Top of Source text

Why do fans see one thing, when the stats say something else?

You’ve sat in the stand for 90 minutes watching the match and after the final whistle other fans are raving about the stats of a particular player you thought was poor. He’s S***e! Were these people at a different match? Why cant they see what I saw?

The availability heuristic is a mental shortcut that relies on immediate examples that come to a given person’s mind when evaluating a specific topic, concept, method or decision.

It operates on the notion that if something can be recalled, it must be important, or at least more important than alternative solutions which are not as readily recalled.

Subsequently, under the availability heuristic, people tend to heavily weigh their judgments toward more easily recalled information, without making new opinions based on the latest facts.

The easier it is to recall the consequences of something the greater those consequences are often perceived to be. People often rely on the content of their recall if its implications are not called into question by the difficulty that they experience in bringing the relevant material to mind.

Peoples judgment often relies on a limited number of simplifying heuristics rather than extensive algorithmic processing.

People tend to use a readily available fact to base their beliefs about a comparably distant concept.

“One’s judgments are always based on what comes to mind” – For example – if a person is asked whether there are more words in the English language that begin with a t or k, the person will probably be able to think of more words that begin with the letter t, concluding that t is more frequent than k.

Subjects were asked, “If a random word is taken from an English text, is it more likely that the word starts with a K, or that K is the third letter?”

English-speaking people would immediately think of many words that begin with the letter “K” (kangaroo, kitchen, kale), but that it would take a more concentrated effort to think of any words in which “K” is the third letter (acknowledge, ask). Results indicated that participants overestimated the number of words that began with the letter “K” and underestimated the number of words that had “K” as the third letter. The conclusion is that people answer questions like these by comparing the availability of the two categories and assessing how easily they can recall these instances. In other words, it is easier to think of words that begin with “K”, more than words with “K” as the third letter. In reality, however, a typical text contains twice as many words that have “K” as the third letter than “K” as the first letter. There are three times more words with “K” in the third position than words that begin with “K”.

Apart from the findings in the “K” study, it was also found that people particularly struggled when the problems consisted of multiple steps. This occurred because they were basing their estimation on an initial impression. They had failed to account for the high rate of growth in the later steps due to the impression they formed in the initial steps, thus people based their estimates off of what was easily available from memory.

The number of examples recalled from memory is used to infer the frequency with which such instances occur. Although the availability heuristic is effective in a few situations, when judging a probability, use of this heuristic can lead to predictable patterns of errors.

Bottom of Source text
Top of Records

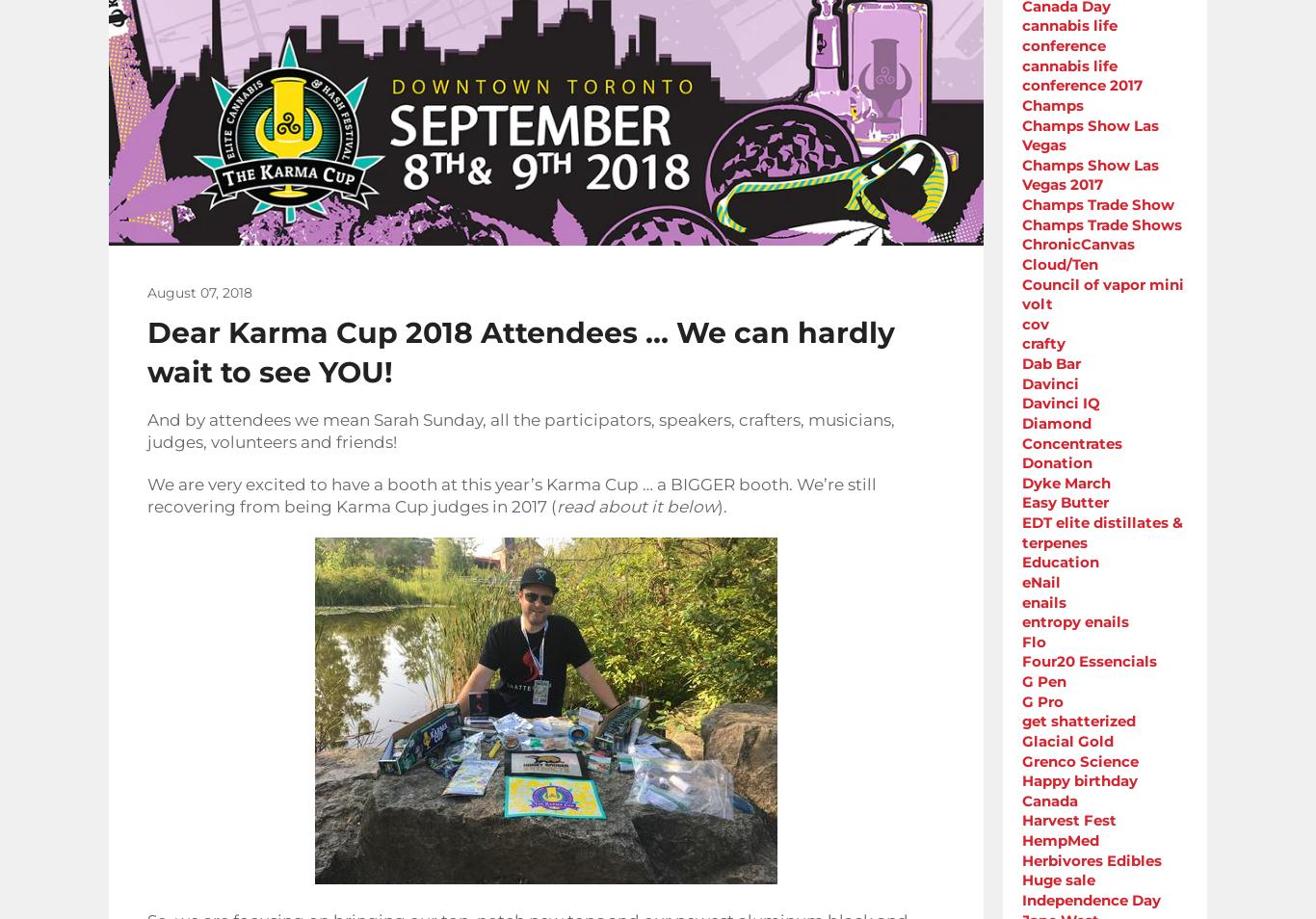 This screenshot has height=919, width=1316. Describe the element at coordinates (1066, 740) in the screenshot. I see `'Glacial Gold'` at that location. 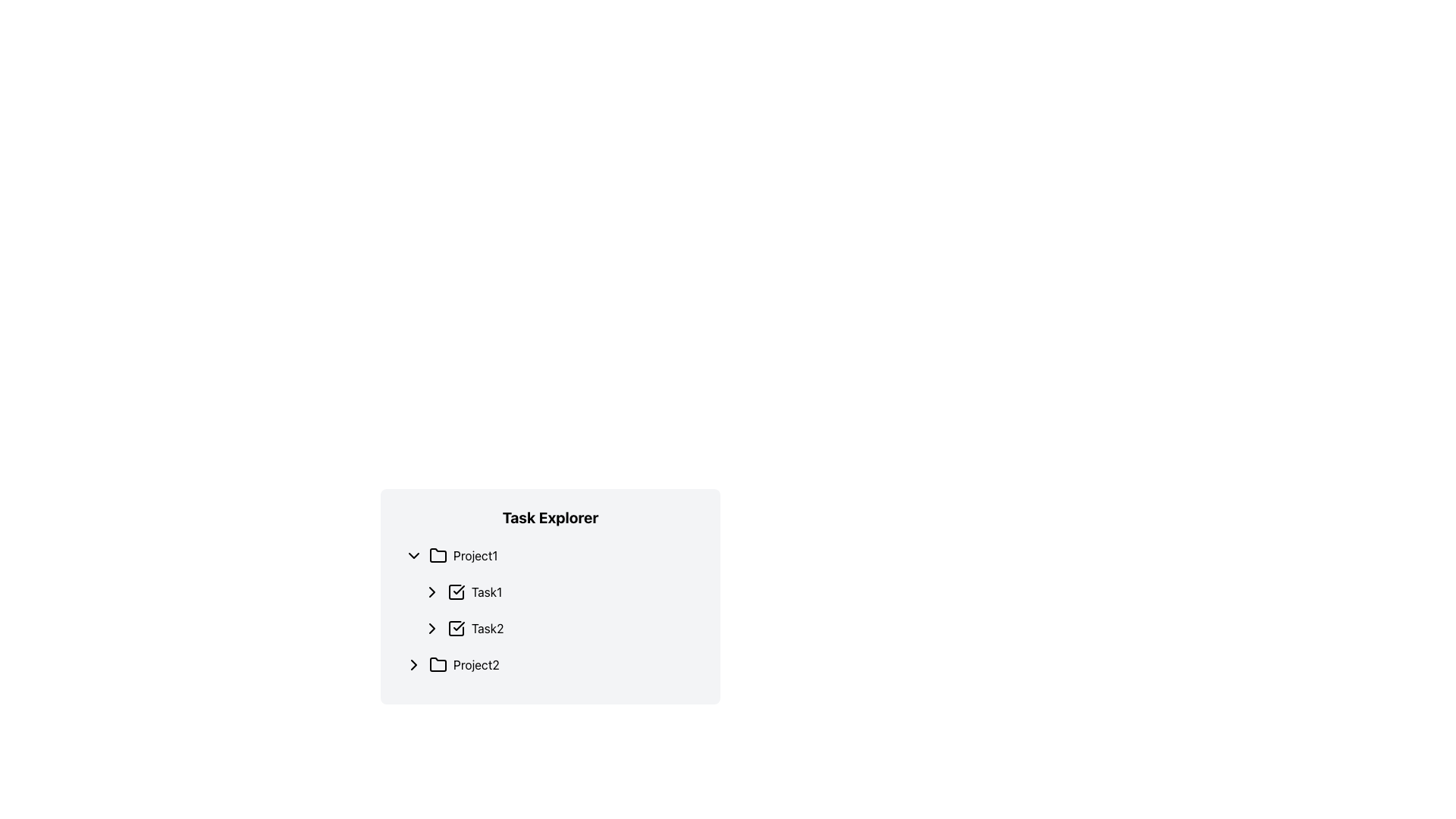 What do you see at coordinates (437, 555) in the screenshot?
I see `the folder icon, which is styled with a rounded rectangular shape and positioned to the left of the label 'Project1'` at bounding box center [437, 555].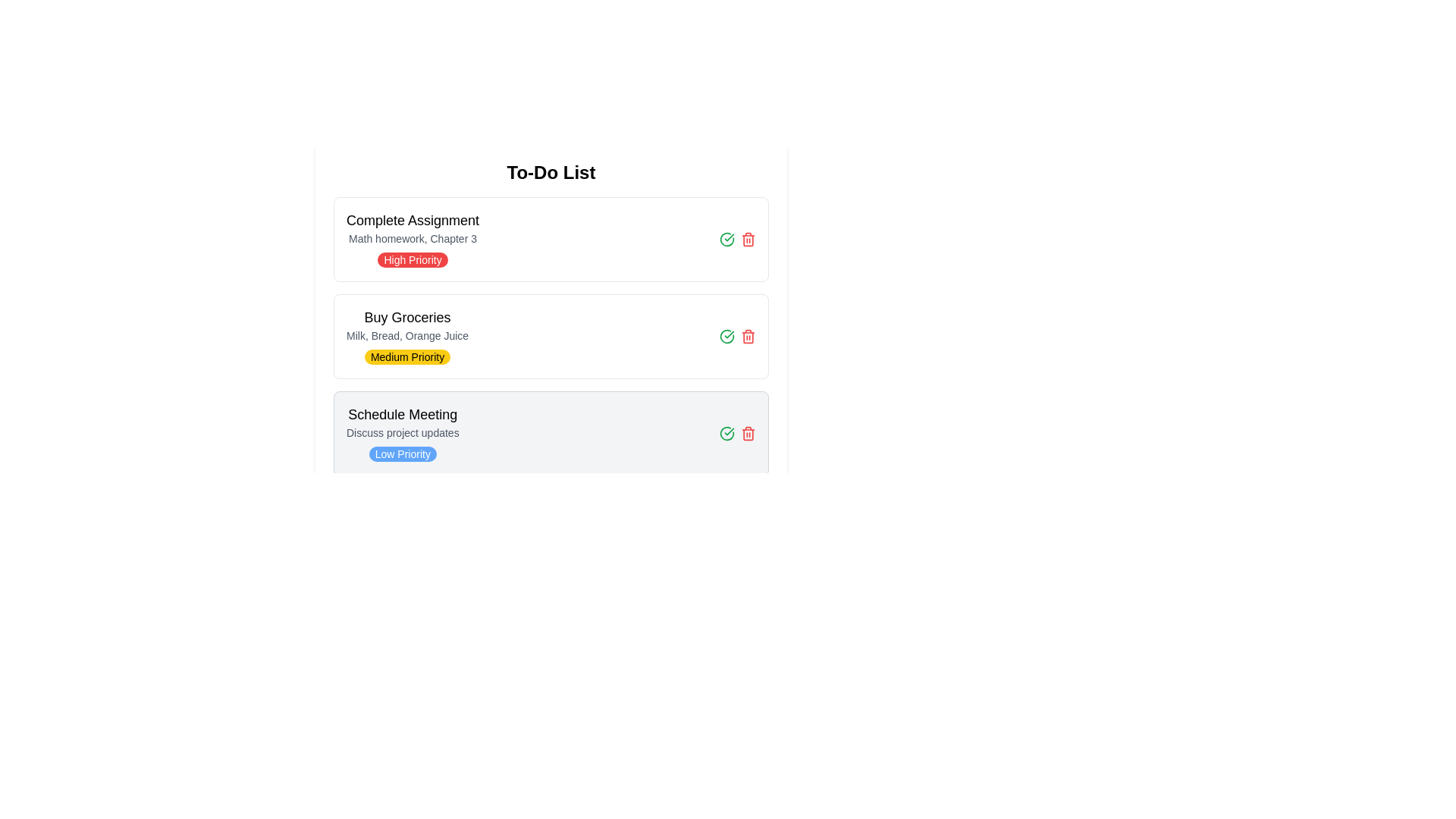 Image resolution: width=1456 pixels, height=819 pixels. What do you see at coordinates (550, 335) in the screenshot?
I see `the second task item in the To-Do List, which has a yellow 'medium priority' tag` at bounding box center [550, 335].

Bottom of Records
Top of Records

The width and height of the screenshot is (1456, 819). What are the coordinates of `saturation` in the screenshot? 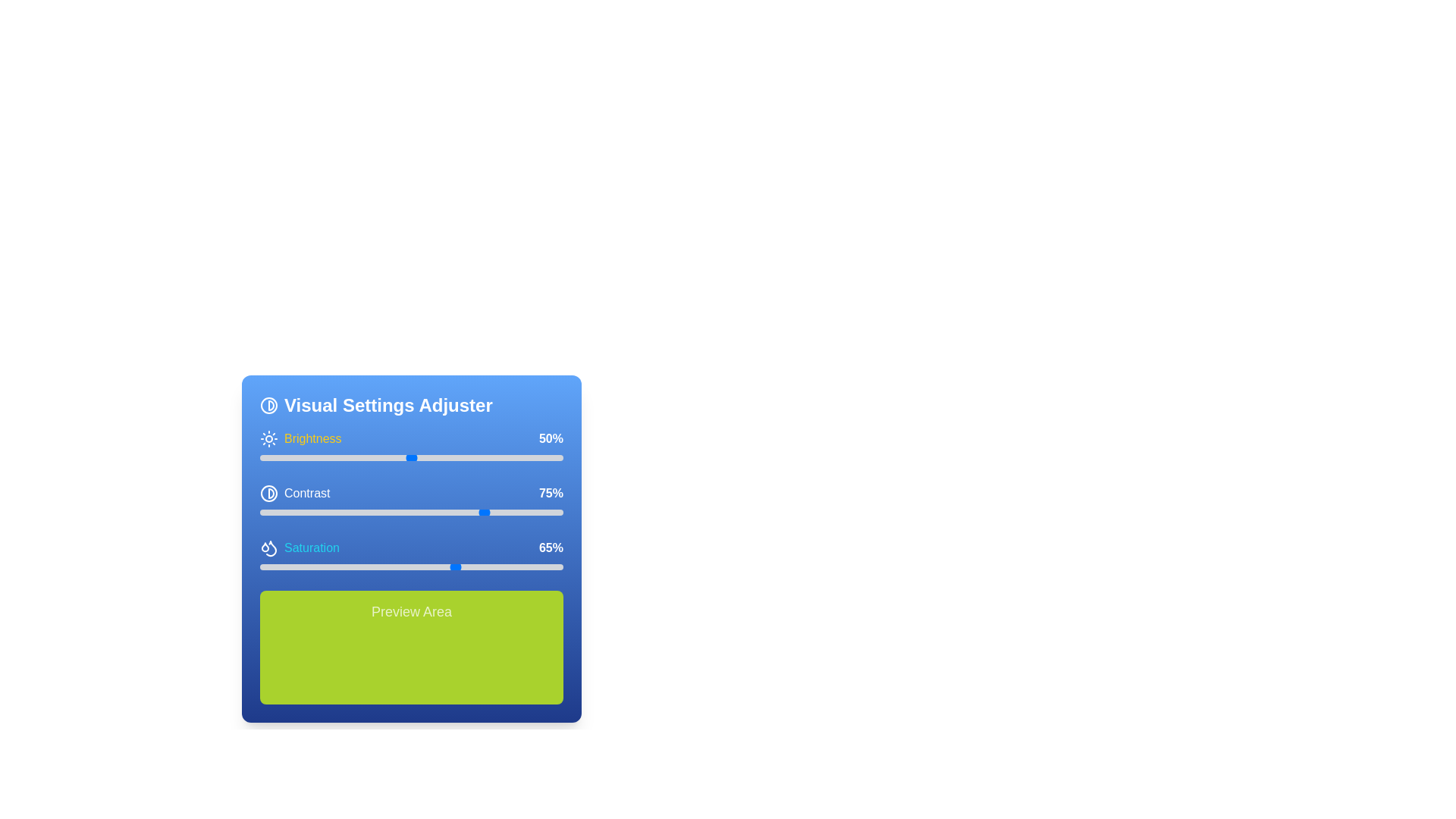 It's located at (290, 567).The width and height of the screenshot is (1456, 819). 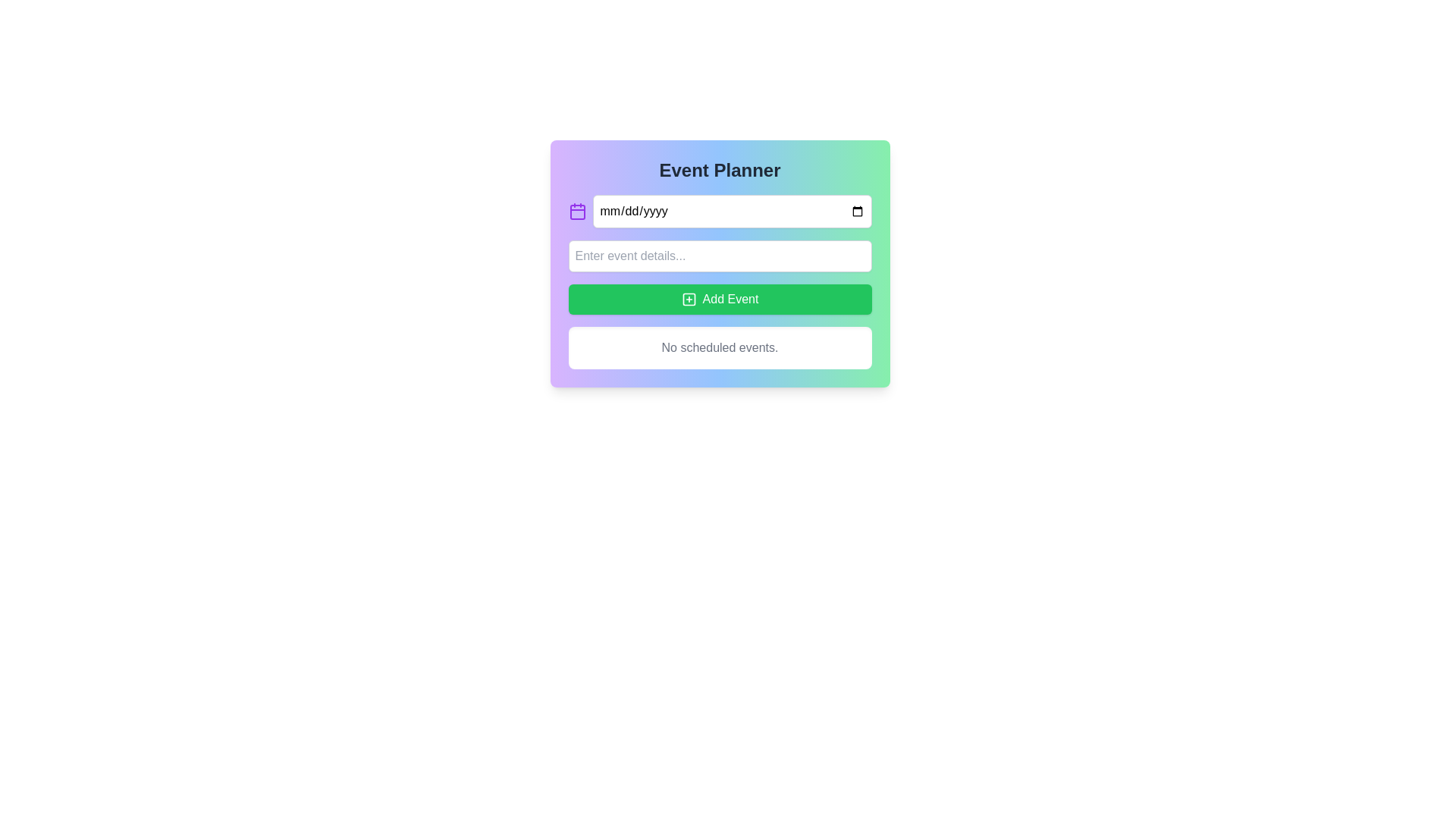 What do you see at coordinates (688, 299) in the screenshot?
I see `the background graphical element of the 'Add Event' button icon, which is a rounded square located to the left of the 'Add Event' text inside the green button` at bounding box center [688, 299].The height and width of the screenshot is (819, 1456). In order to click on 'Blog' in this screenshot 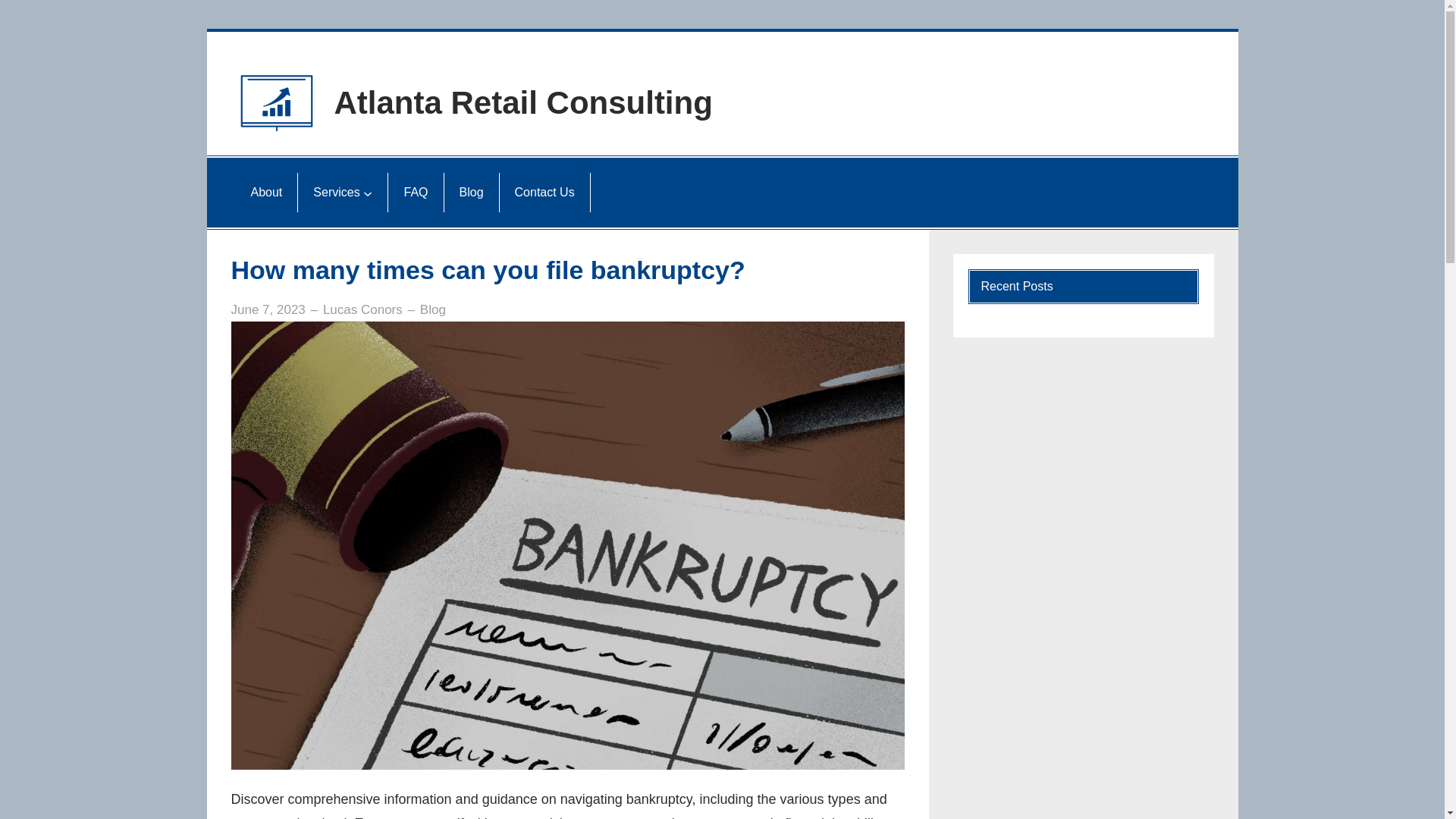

Bottom of Records

**Problem A**:
According to the text on the availability heuristic, why did people particularly struggle when problems consisted of multiple steps? Answer in one to three sentences.
**Problem B**:
In the text on the availability heuristic, which two words are given as examples of words with "K" as the third letter?

**Answer box A**:
They based their estimation on an initial impression formed in the early steps. Because of that impression, they failed to account for the high rate of growth in the later steps and relied on what was easily available from memory.

**Answer box B**:
Acknowledge and ask.